Garman also discussed enhanced guardrails and security features, including a preview of an automated reasoning system designed to ensure systems operate as intended, reducing the risk of hallucinations. Additional upgrades to Bedrock include improved retrieval-augmented generation (RAG) tools, featuring better methods for ingesting and evaluating knowledge bases.

Agents are another hot topic this year, as seen at Microsoft Ignite. Garman introduced a preview of new agent services, focusing on multi-agent collaboration and orchestration. He emphasized that we are still in “the earliest days of generative AI.”

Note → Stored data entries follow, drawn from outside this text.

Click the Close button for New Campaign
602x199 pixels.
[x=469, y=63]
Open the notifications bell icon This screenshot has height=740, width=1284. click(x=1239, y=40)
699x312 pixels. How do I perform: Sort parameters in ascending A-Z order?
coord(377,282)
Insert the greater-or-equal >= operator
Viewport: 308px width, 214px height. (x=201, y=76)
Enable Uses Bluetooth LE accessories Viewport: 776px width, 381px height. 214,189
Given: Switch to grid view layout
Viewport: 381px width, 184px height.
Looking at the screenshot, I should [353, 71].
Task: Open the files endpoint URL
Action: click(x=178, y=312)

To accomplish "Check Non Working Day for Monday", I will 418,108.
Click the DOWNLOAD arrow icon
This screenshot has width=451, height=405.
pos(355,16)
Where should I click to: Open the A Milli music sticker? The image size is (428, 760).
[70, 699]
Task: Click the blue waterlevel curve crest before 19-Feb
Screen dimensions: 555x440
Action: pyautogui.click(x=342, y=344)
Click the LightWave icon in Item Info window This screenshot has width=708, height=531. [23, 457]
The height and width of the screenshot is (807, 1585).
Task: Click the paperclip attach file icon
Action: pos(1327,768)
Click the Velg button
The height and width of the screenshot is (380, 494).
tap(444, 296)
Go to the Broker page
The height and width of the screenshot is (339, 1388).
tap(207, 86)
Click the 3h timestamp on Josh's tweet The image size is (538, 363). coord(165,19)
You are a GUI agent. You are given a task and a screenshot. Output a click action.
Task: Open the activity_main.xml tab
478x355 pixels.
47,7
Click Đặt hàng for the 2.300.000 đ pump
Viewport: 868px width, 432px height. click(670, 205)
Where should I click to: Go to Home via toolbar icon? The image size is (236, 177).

“The most success that we’ve seen from companies everywhere in the world is in cost avoidance and productivity,” said Amazon CEO Andy Jassy. “But you also are starting to see completely reimagined and reinvented customer experiences.”

Jassy highlighted Amazon’s internal applications, such as customer service chatbots that recognize users and their orders. These chatbots have improved customer satisfaction by 500 basis points, sped up processing times by 25%, and cut costs by 25%. He also mentioned “Sparrow,” a robotic system that transfers items into customer-specific totes, and “Rufus,” a feature enabling customers to ask questions on any product detail page. Altogether, Amazon has over 1,000 generative AI applications deployed or in development.

While praising Anthropic’s Claude models, Jassy emphasized that “there will never be one tool to rule the world,” stressing the importance of choice in model selection. To that end, he introduced Amazon’s new “frontier” models, branded under the Nova family.

Jassy also discussed changes to SageMaker, originally a tool for training AI models, which has evolved into a unified platform for data, analytics, and AI. The new SageMaker Unified Studio consolidates previously separate studios, query editors, and visual tools. Additionally, SageMaker Lakehouse offers an integrated view of data across multiple lakes, warehouses, and third-party sources for analytics and AI/machine learning. The original SageMaker is now rebranded as SageMaker AI.

Compute, Storage, and Databases
Matt Garman announced the general availability of instances using the new Trainium 2 chips, including an EC2 instance featuring Trainium 2 UltraServers. These servers combine four nodes into a 64-chip configuration with 83 petaflops of performance, designed for both AI training and inference. Garman noted the instances provide 30–40% better price performance compared to current GPU-based options, though real-world results may vary.

Looking ahead, Trainium 3 is slated for release next year as AWS’s first 3nm chip, offering double the computing power of Trainium 2 and 40% greater efficiency. For traditional computing needs, Garman highlighted the ongoing success of Amazon’s Graviton CPU chips, introduced in 2018. Graviton now handles as much compute power as all AWS delivered—x86 and Arm combined—in 2019, delivering 40% better price performance than x86 server chips while consuming 60% less energy. According to Garman, 90% of AWS’s top 1,000 customers use Graviton.

Garman also introduced the Graviton 4 chip, which is 30% faster per core and offers triple the CPU cores and memory. It promises 40% faster performance for database applications and up to 45% gains for large Java applications.

In storage and databases, Garman unveiled new S3 tables for Apache Iceberg and an S3 Metadata service. He also spotlighted Aurora DSQL, which he described as the fastest distributed SQL database. Aurora DSQL is a multi-region, serverless service compatible with PostgreSQL, built for always-available applications. It leverages a new transaction engine and builds on a time-sync service Amazon introduced last year. Garman claimed it is up to four times faster than Google’s Spanner database.